» Given request
Copy the entries verbatim, from the line containing "Task: Open 安全中心 security center footer link" through the line containing "Click the flower".

---*---

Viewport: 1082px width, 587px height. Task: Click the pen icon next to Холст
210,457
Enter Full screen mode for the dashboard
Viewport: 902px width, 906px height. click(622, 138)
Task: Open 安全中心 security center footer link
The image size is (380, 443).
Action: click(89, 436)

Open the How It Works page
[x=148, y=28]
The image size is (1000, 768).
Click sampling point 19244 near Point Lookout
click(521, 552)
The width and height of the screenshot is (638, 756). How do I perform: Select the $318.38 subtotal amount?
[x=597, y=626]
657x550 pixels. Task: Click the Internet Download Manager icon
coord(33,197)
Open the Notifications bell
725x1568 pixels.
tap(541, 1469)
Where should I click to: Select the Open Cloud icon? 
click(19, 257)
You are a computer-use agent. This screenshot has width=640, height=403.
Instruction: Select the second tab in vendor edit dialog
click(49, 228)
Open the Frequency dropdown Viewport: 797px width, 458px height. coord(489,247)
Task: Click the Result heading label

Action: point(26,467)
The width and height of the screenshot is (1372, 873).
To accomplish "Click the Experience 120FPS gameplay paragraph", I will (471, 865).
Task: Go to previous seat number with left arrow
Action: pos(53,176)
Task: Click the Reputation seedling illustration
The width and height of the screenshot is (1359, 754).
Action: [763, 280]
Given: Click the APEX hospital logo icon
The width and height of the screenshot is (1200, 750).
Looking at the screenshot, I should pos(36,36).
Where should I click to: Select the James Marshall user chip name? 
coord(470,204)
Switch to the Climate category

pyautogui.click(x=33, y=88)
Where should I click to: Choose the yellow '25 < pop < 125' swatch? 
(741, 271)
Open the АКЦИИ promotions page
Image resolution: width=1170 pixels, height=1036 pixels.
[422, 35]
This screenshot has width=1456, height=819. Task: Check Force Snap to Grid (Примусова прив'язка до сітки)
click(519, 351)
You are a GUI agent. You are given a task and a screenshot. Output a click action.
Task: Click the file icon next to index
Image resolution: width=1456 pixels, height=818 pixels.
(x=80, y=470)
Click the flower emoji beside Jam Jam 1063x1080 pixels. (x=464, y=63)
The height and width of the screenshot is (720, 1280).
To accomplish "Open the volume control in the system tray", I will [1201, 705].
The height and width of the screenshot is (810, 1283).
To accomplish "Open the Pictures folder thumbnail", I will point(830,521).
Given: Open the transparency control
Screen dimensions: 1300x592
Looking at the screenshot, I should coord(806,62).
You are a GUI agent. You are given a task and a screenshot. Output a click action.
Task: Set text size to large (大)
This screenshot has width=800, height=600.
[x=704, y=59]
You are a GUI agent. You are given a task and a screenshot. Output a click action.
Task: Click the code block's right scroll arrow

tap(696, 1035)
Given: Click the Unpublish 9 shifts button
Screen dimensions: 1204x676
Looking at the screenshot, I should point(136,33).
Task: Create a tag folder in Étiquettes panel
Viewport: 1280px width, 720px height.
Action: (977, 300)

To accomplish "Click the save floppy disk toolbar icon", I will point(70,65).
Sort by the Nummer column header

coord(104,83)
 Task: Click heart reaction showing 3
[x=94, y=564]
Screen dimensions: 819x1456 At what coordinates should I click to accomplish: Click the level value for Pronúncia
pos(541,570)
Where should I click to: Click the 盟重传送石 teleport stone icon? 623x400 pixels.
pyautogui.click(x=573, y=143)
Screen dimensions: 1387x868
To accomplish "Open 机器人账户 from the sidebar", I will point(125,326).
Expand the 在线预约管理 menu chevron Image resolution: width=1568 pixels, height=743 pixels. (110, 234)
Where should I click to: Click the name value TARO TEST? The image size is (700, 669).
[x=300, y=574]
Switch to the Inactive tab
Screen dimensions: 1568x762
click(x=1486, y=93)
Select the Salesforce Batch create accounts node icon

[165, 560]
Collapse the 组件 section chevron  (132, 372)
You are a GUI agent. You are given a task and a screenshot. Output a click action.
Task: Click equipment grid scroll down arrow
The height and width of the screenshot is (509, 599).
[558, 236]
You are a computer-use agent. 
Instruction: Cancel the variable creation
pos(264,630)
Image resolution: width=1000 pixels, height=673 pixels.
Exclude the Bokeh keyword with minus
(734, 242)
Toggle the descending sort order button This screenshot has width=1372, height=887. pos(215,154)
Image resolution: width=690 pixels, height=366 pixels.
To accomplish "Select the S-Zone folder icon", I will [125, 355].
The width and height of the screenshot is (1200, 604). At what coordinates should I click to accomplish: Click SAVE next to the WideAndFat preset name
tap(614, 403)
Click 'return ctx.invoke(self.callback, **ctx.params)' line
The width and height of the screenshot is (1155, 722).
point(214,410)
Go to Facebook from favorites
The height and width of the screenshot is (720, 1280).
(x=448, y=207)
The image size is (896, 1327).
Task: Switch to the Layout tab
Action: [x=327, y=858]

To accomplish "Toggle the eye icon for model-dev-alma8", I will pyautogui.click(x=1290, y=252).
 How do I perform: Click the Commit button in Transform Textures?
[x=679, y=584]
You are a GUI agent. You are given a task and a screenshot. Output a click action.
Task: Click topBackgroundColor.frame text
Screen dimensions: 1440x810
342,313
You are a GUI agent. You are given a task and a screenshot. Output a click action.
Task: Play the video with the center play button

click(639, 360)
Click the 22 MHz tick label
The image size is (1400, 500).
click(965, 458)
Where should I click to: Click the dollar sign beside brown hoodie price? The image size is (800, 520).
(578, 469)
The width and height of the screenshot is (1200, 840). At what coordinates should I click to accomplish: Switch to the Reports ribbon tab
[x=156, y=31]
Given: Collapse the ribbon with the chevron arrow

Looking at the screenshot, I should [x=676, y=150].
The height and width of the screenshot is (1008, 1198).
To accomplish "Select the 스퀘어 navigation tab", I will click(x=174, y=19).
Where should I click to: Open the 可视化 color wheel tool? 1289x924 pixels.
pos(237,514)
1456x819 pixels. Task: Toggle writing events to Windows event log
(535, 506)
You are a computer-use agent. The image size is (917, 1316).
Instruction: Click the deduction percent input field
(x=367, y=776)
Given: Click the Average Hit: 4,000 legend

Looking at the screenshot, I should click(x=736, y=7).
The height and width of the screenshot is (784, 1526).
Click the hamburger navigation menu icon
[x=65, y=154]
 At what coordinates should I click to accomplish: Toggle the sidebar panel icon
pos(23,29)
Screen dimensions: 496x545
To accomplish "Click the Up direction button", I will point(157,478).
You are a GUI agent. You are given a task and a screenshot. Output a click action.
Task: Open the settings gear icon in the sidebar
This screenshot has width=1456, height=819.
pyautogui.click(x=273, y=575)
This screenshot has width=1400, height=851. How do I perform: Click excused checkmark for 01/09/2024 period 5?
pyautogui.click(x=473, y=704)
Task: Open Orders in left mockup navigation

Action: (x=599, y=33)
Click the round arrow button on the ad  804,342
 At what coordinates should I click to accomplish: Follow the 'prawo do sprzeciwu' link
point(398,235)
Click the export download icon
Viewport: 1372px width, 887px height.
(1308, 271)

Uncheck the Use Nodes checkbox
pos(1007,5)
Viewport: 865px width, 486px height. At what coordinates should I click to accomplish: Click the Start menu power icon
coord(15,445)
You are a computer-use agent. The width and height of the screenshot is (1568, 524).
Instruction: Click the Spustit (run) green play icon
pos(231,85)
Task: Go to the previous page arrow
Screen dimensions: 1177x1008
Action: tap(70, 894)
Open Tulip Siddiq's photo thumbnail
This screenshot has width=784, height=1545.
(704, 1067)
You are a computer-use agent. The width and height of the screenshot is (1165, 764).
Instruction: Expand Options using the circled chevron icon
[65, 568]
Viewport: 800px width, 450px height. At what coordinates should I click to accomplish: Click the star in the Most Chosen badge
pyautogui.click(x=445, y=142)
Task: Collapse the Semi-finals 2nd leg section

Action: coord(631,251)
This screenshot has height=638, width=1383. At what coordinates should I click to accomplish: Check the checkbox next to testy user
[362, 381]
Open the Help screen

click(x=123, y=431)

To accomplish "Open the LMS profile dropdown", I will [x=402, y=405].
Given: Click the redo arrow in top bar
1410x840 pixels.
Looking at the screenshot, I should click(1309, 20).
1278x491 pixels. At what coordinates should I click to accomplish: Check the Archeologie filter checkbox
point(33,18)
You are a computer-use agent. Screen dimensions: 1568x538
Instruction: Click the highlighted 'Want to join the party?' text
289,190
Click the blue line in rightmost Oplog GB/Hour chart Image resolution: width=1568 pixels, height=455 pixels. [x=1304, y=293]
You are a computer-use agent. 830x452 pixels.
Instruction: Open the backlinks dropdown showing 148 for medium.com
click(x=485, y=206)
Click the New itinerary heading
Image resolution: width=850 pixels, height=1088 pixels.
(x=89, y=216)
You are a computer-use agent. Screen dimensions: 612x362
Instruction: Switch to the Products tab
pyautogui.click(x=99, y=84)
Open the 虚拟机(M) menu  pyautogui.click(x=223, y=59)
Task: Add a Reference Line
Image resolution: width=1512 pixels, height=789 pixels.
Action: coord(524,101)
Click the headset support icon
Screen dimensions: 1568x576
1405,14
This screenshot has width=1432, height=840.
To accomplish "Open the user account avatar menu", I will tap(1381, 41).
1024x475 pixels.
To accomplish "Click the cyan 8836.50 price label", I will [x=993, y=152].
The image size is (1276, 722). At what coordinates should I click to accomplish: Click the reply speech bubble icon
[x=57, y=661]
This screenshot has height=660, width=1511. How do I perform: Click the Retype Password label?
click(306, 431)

---*---

» Response to this exercise
Task: Open 安全中心 security center footer link
The image size is (380, 443).
Action: click(89, 436)

Open the How It Works page
[x=148, y=28]
The image size is (1000, 768).
Click sampling point 19244 near Point Lookout
click(521, 552)
The width and height of the screenshot is (638, 756). How do I perform: Select the $318.38 subtotal amount?
[x=597, y=626]
657x550 pixels. Task: Click the Internet Download Manager icon
coord(33,197)
Open the Notifications bell
725x1568 pixels.
tap(541, 1469)
Where should I click to: Select the Open Cloud icon? 
click(19, 257)
You are a computer-use agent. This screenshot has width=640, height=403.
Instruction: Select the second tab in vendor edit dialog
click(49, 228)
Open the Frequency dropdown Viewport: 797px width, 458px height. coord(489,247)
Task: Click the Result heading label

Action: point(26,467)
The width and height of the screenshot is (1372, 873).
To accomplish "Click the Experience 120FPS gameplay paragraph", I will (471, 865).
Task: Go to previous seat number with left arrow
Action: pos(53,176)
Task: Click the Reputation seedling illustration
The width and height of the screenshot is (1359, 754).
Action: [763, 280]
Given: Click the APEX hospital logo icon
The width and height of the screenshot is (1200, 750).
Looking at the screenshot, I should pos(36,36).
Where should I click to: Select the James Marshall user chip name? 
coord(470,204)
Switch to the Climate category

pyautogui.click(x=33, y=88)
Where should I click to: Choose the yellow '25 < pop < 125' swatch? 
(741, 271)
Open the АКЦИИ promotions page
Image resolution: width=1170 pixels, height=1036 pixels.
[422, 35]
This screenshot has width=1456, height=819. Task: Check Force Snap to Grid (Примусова прив'язка до сітки)
click(519, 351)
You are a GUI agent. You are given a task and a screenshot. Output a click action.
Task: Click the file icon next to index
Image resolution: width=1456 pixels, height=818 pixels.
(x=80, y=470)
Click the flower emoji beside Jam Jam 1063x1080 pixels. (x=464, y=63)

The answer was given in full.